**Data for this exercise**:
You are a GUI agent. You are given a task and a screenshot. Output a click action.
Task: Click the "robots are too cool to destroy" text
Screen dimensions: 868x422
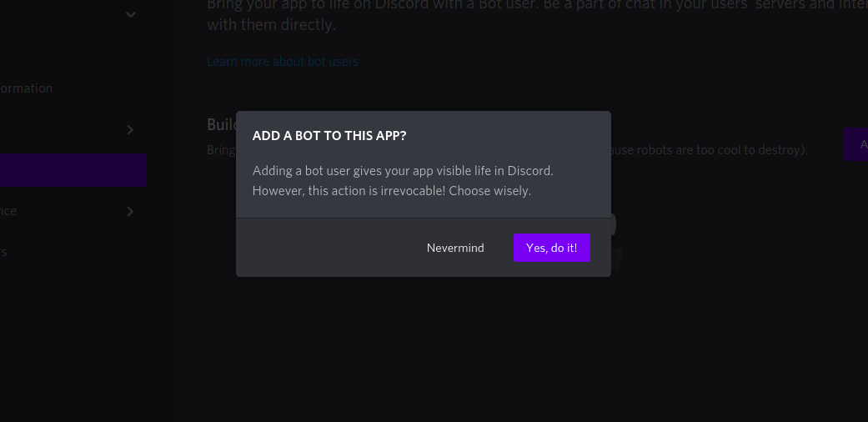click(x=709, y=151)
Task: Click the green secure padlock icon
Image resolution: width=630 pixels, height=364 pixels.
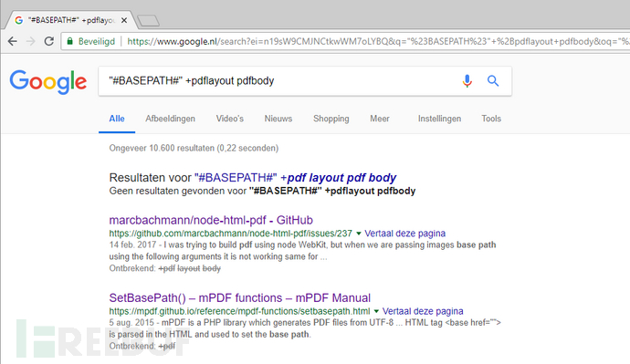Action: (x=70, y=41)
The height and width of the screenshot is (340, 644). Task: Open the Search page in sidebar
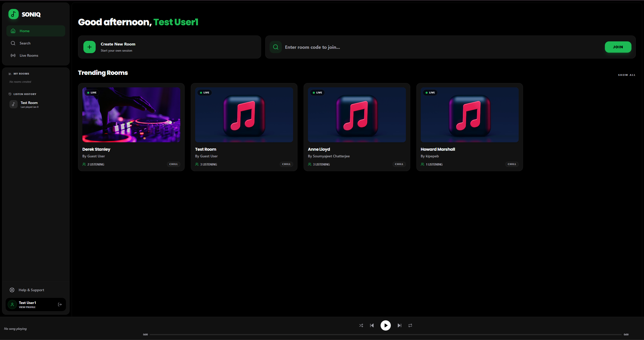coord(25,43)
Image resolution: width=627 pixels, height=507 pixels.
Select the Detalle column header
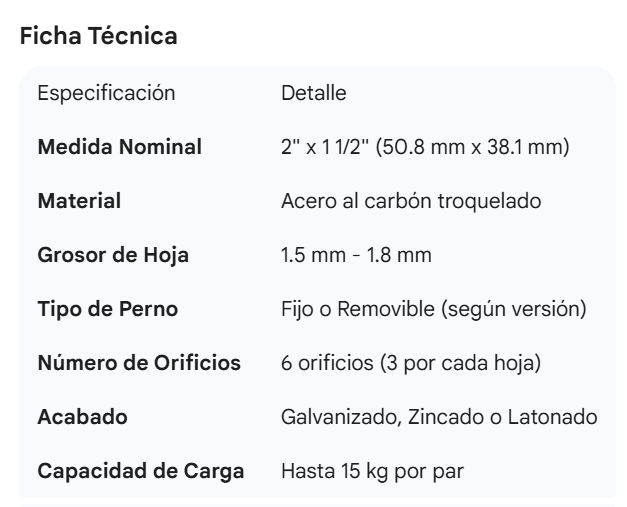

**Task instructions**:
Reproduce these lines word for word, leaving out the pictures.

**Exercise solution**:
You are a GUI agent. You are given a task and a screenshot. Output a click action.
Task: Click the "robots are too cool to destroy" text
Screen dimensions: 868x422
click(x=709, y=151)
Task: Click the green secure padlock icon
Image resolution: width=630 pixels, height=364 pixels.
Action: (x=70, y=41)
The height and width of the screenshot is (340, 644). Task: Open the Search page in sidebar
coord(25,43)
Image resolution: width=627 pixels, height=507 pixels.
Select the Detalle column header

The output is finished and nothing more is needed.